(Source extract):
In our continuing coverage from the LightBox Q4 Market Sentiment Survey, we delve into the leading concerns weighing heavily on the minds of the investor, broker, lender, appraiser, and environmental due diligence consultant respondents at year end—and how these concerns vary by industry segment.
- Chief Appraisers
- Field Appraisers
- Environmental due diligence consultants
- Lenders/Loan Officers
Asked how concerned they were about the upcoming wave of loan maturities, the majority (57%) are “somewhat concerned.” Nearly 30 percent of respondents are “very concerned,” but it is worth noting that the concern was more pronounced with CRE investors (50%), chief appraisers (36%) and field appraisers (34%).
In response to open-ended questions about market trends, concerns and predictions for the new year, respondents shared myriad opinions. The sections below summarize the three main concerns of each industry segment included in the Q4 survey:
Chief Appraisers: Lender Risk Management is Top of Mind
Top of mind for chief appraisers at financial institutions are concerns about the impact that higher rates and valuation uncertainty will have on assessing risk and refinancing loans under today’s challenging market conditions. In terms of the forecast, the consensus among chief appraisers was one of muted volumes in early 2024, then gradually picking up momentum only after the Fed begins to lower rates.
|Refi challenges under new market conditions
|Borrowers will be challenged by higher rates, higher operating expenses, and requirements to need to bring more equity to renew loans. Could trigger defaults/foreclosures.
|“If you have a $10M 20-year loan that originated at 4% and 1.25 DSCR, you’d have to pay down your loan 30% (or $3M) to renew at 8.5% with an 1.25 DCR if your net operating income stayed the same.” “I expect increase of maturity defaults through 2024, banks to increase portfolio monitoring likely leading towards a spike in appraisal work.”
|Lack of clarity on property pricing
|Low transaction volume challenges appraisals and updating LTVs for existing loans, as well as managing and monitoring CRE value risk across banks’ loan portfolios.
|“Cap rate discovery is slow, but opportunity exists if we keep considering the cost of funds and buyer motivation.” “I expect cap rates to continue to increase for the next year, then leveling off towards the end of 2024.”
|High interest rates
|Higher cost of capital, negative impact on lending, competition among lenders
|“Rates are too high to see much Q4 action. Borrowers will be searching out better rates than their new adjusted rates.” “Elevated interest rates will continue to create a squeeze on owners. I expect to see more stress in the system, and the “soft landing” will not be soft for the appraisal industry.”
Field Appraisers: Positioned to Support Refi, Distressed Loans
For appraisers working in the field for lenders and investors, top concerns center around low lending volumes, competitive pressures, and the impact of higher rates on the market. The sentiment toward 2024 volume is that field appraisers will likely see an uptick in demand in the early quarters to support banks being forced to re-evaluate existing loans and their risk exposure under new market conditions, and that additional opportunities will surface throughout 2024 as distressed assets increase and price discovery comes into focus.

(Data listing):
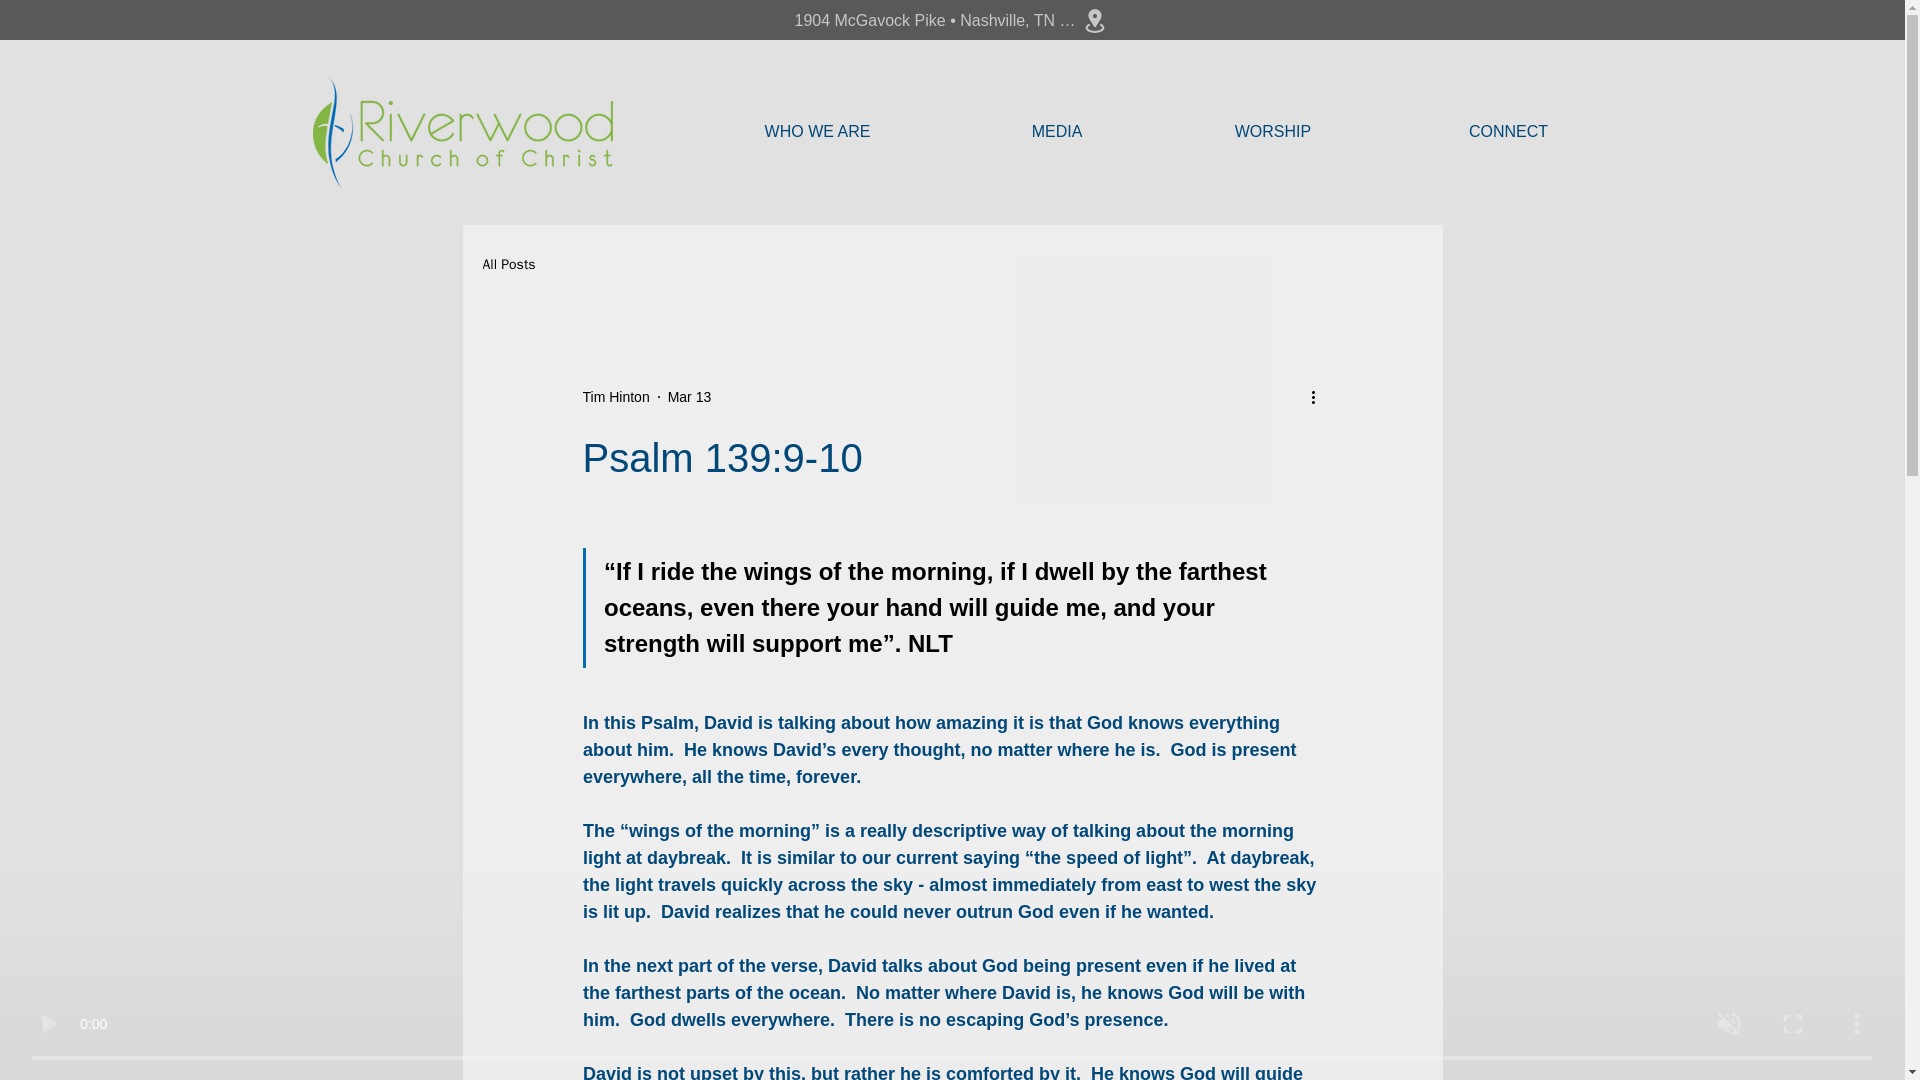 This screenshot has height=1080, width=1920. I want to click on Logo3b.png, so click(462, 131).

==

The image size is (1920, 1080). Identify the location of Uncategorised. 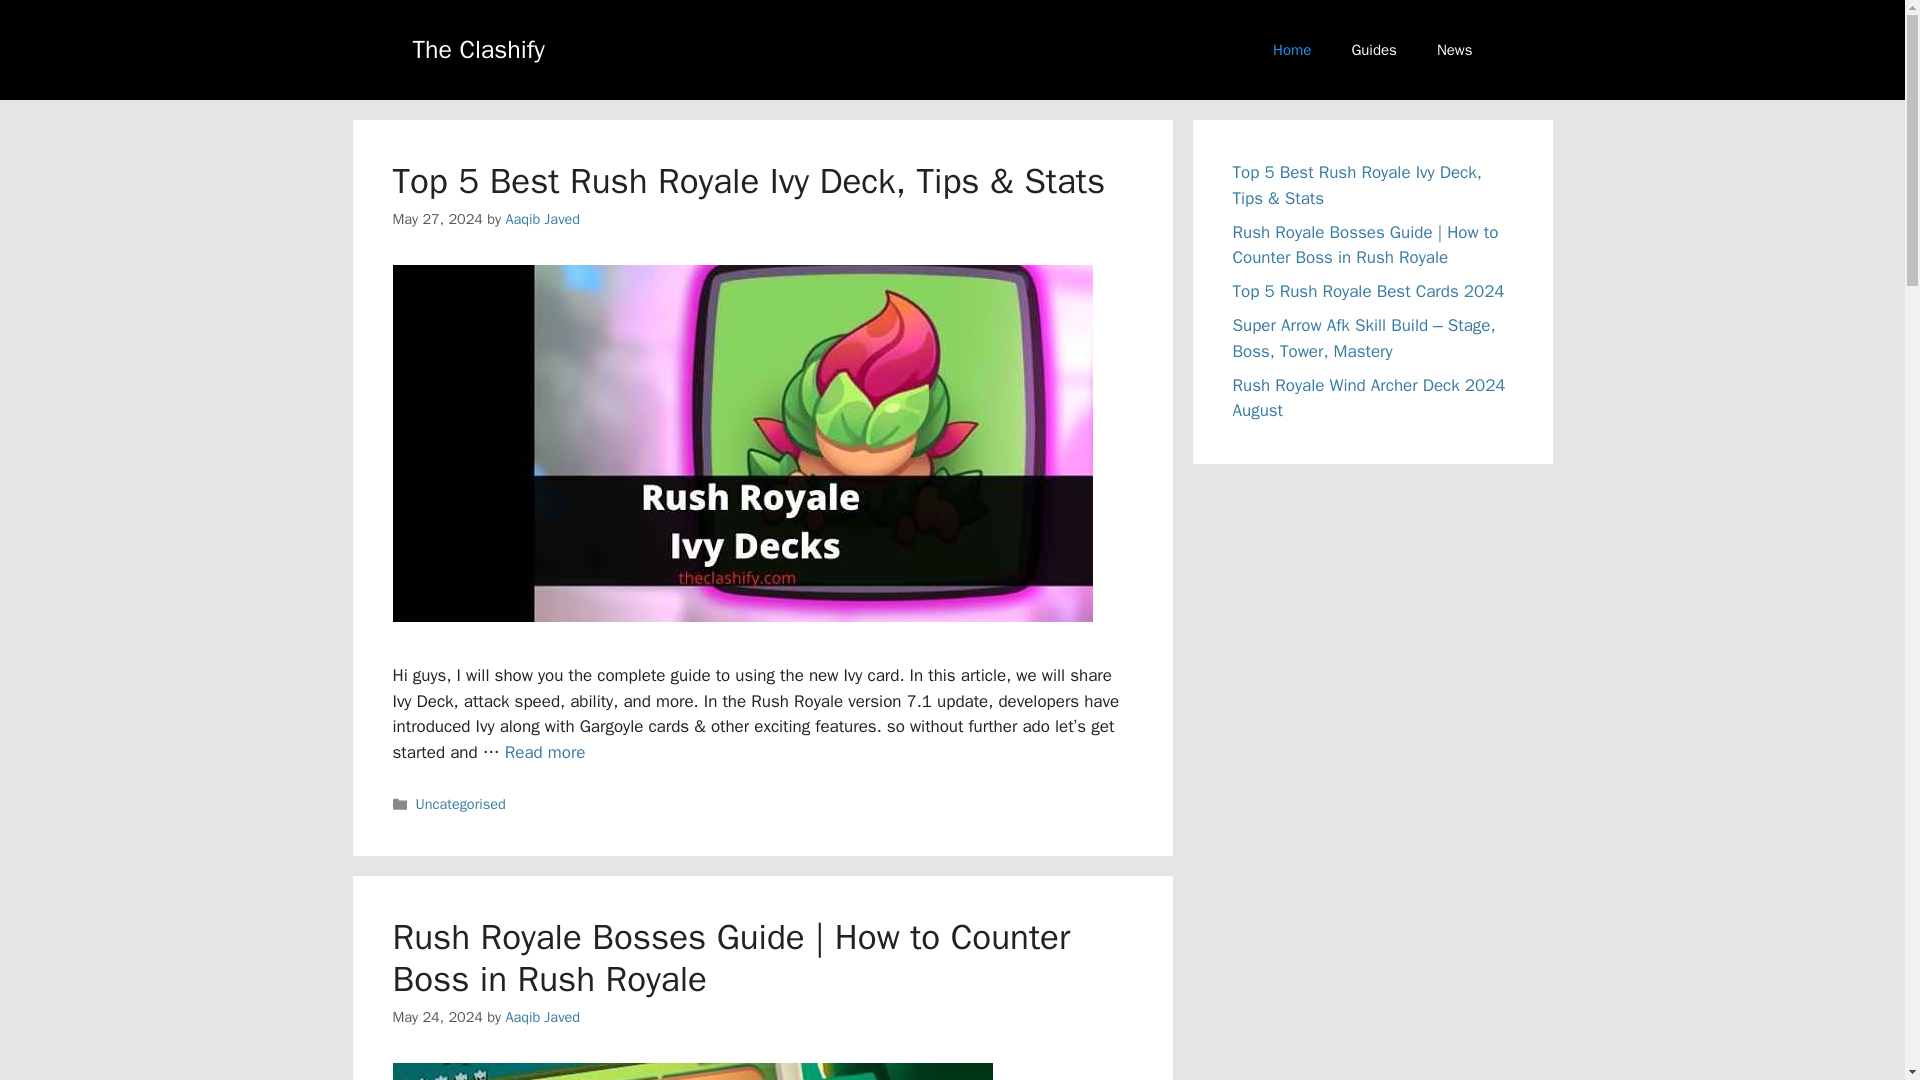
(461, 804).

(What to do):
1. In the survey article, swap "Fed" for "Federal Reserve" and give the passage from "In response to" to "to lower rates." with that change.
2. Extend the survey article, picking up after its last sentence.
The items have no connection to the survey article.

(Answers for the exercise):
1.
In response to open-ended questions about market trends, concerns and predictions for the new year, respondents shared myriad opinions. The sections below summarize the three main concerns of each industry segment included in the Q4 survey:
Chief Appraisers: Lender Risk Management is Top of Mind
Top of mind for chief appraisers at financial institutions are concerns about the impact that higher rates and valuation uncertainty will have on assessing risk and refinancing loans under today’s challenging market conditions. In terms of the forecast, the consensus among chief appraisers was one of muted volumes in early 2024, then gradually picking up momentum only after the Federal Reserve begins to lower rates.

2.
|High interest rates
|Lower lending and transaction volume; challenges for properties acquired at market high that will struggle under higher rates, lower valuations
|“Lots of distressed assets ahead as loans reset to current interest rates. Many loans not being able to be refinanced without equity and many borrowers don’t have equity to put in.” “Many current buyers are expecting to refinance in 24 months or so at rates significantly lower than today. The only opportunity is with cash buyers as others sit and wait.”
|Low lending levels
|“Borrowers want to do deals, but banks do not want to lend.” “My lender clients are not making new loans, only focused on renewals. They are also beginning to request liquidation and similar values.”
|Pressure on fee and turnaround time
|“I expect continued low volume for opportunities with competitive bids on fees and turn time. I have been reading all year about loans maturing but we have not seen any related work.” “I am seeing stable demand for commercial appraisal work, but down 30% from record 2022 levels. I would the same levels next year unless unemployment goes over 5%.”
Brokerage: Challenged by Lack of Inventory
Respondents from the commercial real estate brokerage segment, on the front lines of investment, are concerned about the impact of high rates on investors who are cautious and limited by higher cost of capital, the lack of property listings and distressed asset uncertainty.
Expectations seem to largely be for more of the same in the first half of 2024, with a possible uptick if interest rates begin to decline in late 2024 or early 2025. There is some guarded optimism by brokerage respondents who are bullish about opportunities that will surface as distress ramps up and properties with maturing debt that cannot stabilize at current interest rates come onto the selling block.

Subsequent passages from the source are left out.